IPFS Content Identifiers

2018-08-06 • 7 min read

If you’ve used IPFS or watched one or the other talk or tutorial about it, you know that IPFS generates hashes for the data that’s being added to the network. While it might be obvious why that is (IPFS uses those hashes to identify content in the network), it’s less obvious how those hashes are being put together.

Sure, there’s probably some hash algorithm applied to data, however it turns out that IPFS goes far beyond that as it uses a combination of Multiformat protocols to create its content identifiers and keep them future-proof, which I think is quite smart as we’ll soon learn.

One of the Multiformat protocols is Multihash. If you haven’t heard about it before, I recommend heading over to my post on future-proof cryptographic hashes, which talks about what the protocol is and why it exists. This post builds on top of it.

The anatomy of CIDs

Let’s start by getting a hash from IPFS for the content “Hello World”, by piping it through ipfs add (you can also create a file with the content first and call ipfs add on it as well, but I prefer to save this step):

$ echo "Hello World" | ipfs add -n
$ added QmWATWQ7fVPP2EFGu71UkfnqhYXDYH566qy47CnJDgvs8u QmWATWQ7fVPP2EFGu71UkfnqhYXDYH566qy47CnJDgvs8u

The -n option is a cool trick to get a hash from IPFS without actually writing the data to disk. ☝🏼Also notice that IPFS outputs the hash twice. This is because it outputs the hash of the content and the path of the file it resides in. If there’s no path, like in our case, it uses the hash as path as well.

Alright, QmWATWQ7fVPP2EFGu71UkfnqhYXDYH566qy47CnJDgvs8u it is. This content identifier, or short CID, for “Hello World” will always be the same as long as the content stays the same. While this is not too special, let’s see what happens if we do the same thing with different content. “Hello other world” for example, will output QmcaHpwn3bs9DaeLsrk9ZvVxVcKTPXVWiU1XdrGNW9hpi3. Go, try it yourself! 🙂

Noticed something? Right, both hashes start with Qm. This is an important characteristic to be aware of - all hashes generated by IPFS start with Qm.
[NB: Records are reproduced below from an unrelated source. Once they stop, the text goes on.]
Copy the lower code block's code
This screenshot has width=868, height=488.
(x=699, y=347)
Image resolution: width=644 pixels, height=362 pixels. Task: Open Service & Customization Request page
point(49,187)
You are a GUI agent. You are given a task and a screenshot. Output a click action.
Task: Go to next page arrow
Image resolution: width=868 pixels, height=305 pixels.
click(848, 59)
Spoiler alert: this will change once IPFS has moved to CIDv1b32 which was not the case at the time of writing this post, but more on that later.
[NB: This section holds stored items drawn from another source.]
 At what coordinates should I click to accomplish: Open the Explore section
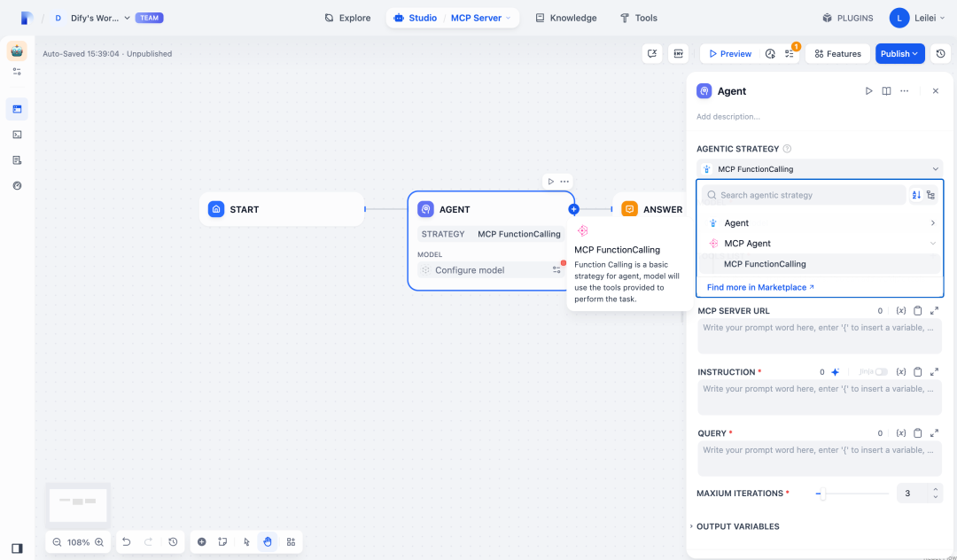point(347,18)
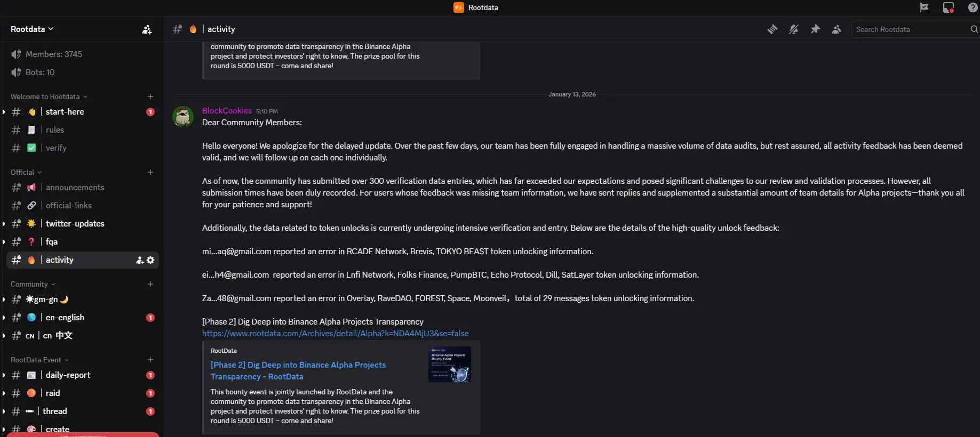
Task: Open settings gear for activity channel
Action: 150,260
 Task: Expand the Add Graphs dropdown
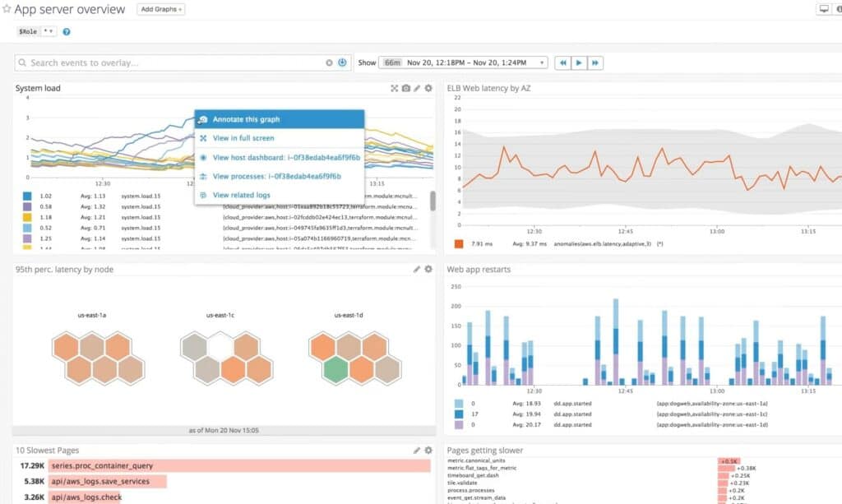tap(160, 9)
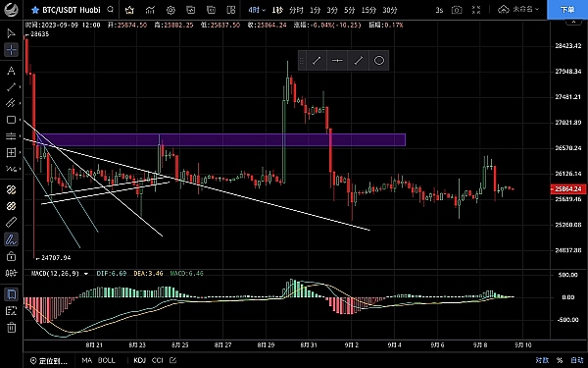This screenshot has height=368, width=588.
Task: Toggle the lock drawings icon
Action: coord(11,256)
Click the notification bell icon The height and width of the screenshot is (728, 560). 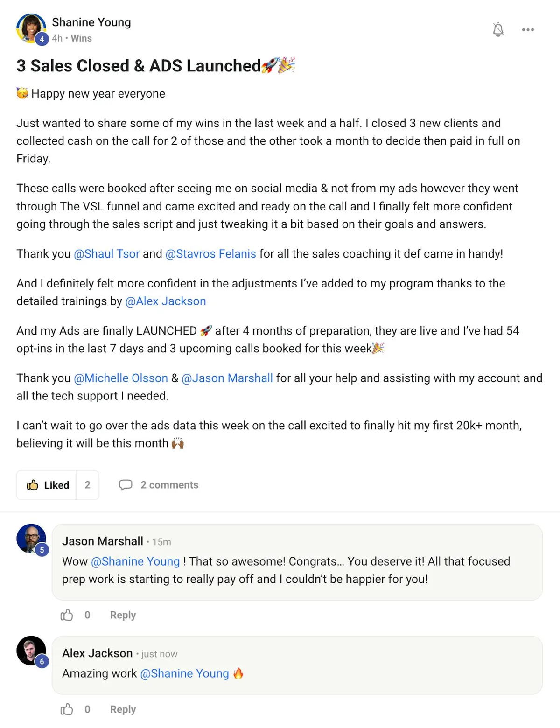click(498, 29)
So what’s this Qm prefix all about? The first thing we need to know is that there are multiple versions of CIDs. There’s CIDv0 and CIDv1. We’ll touch on what the exact differences are in a minute, but whenever we see a hash generated by IPFS that starts with Qm we know we’re dealing with a CIDv0 hash. This is because a CIDv0 is a Multihash encoded in Base58.

Uhm… so why exactly do we know it’s a CIDv0? Now it’s useful to know what a Multihash is (again, if this is new to you read this post first and come back 🙃)!
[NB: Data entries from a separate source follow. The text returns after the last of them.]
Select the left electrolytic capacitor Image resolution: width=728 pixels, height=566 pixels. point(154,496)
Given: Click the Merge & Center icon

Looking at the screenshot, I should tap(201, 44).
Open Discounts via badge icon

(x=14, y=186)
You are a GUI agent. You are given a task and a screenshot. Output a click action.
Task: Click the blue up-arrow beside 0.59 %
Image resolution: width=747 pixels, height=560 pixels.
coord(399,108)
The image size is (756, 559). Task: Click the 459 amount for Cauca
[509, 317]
Since we know it’s a Multihash, we also know that the first two bytes of the CID represent the hash algorithm type that was used to hash the original data, and the length of the data hash respectively, while the rest of the CID represents the actual hash of the data.

<hash-type> - <hash-length> - <hash-digest>

We can verify this by transforming our “Hello World” hash from Base58 to Base16 (or hexadecimal) and comparing the first byte with the Multihash Table:

122074410577111096cd817a3faed78630f2245636beded412d3b212a2e09ba593ca

or, to make it more clear

12 - 20 - 74410577111096cd817a3faed78630f2245636beded412d3b212a2e09ba593ca
<hash-type> - <hash-length> - <hash-digest>

The first byte 0x12 represents sha2-256 in the hash table, which means the hash digest is a SHA-256 hash! But it turns out this is not the whole story. If we try to verify this and use a SHA2-256 function to get a hash for “Hello World”, we’ll notice it doesn’t really add up…

$ echo Hello World | shasum -a 256
$ d2a84f4b8b650937ec8f73cd8be2c74add5a911ba64df27458ed8229da804a26

We get d2a84f4b8b650937ec8f73cd8be2c74add5a911ba64df27458ed8229da804a26 instead of 74410577111096cd817a3faed78630f2245636beded412d3b212a2e09ba593ca… so what’s going on there?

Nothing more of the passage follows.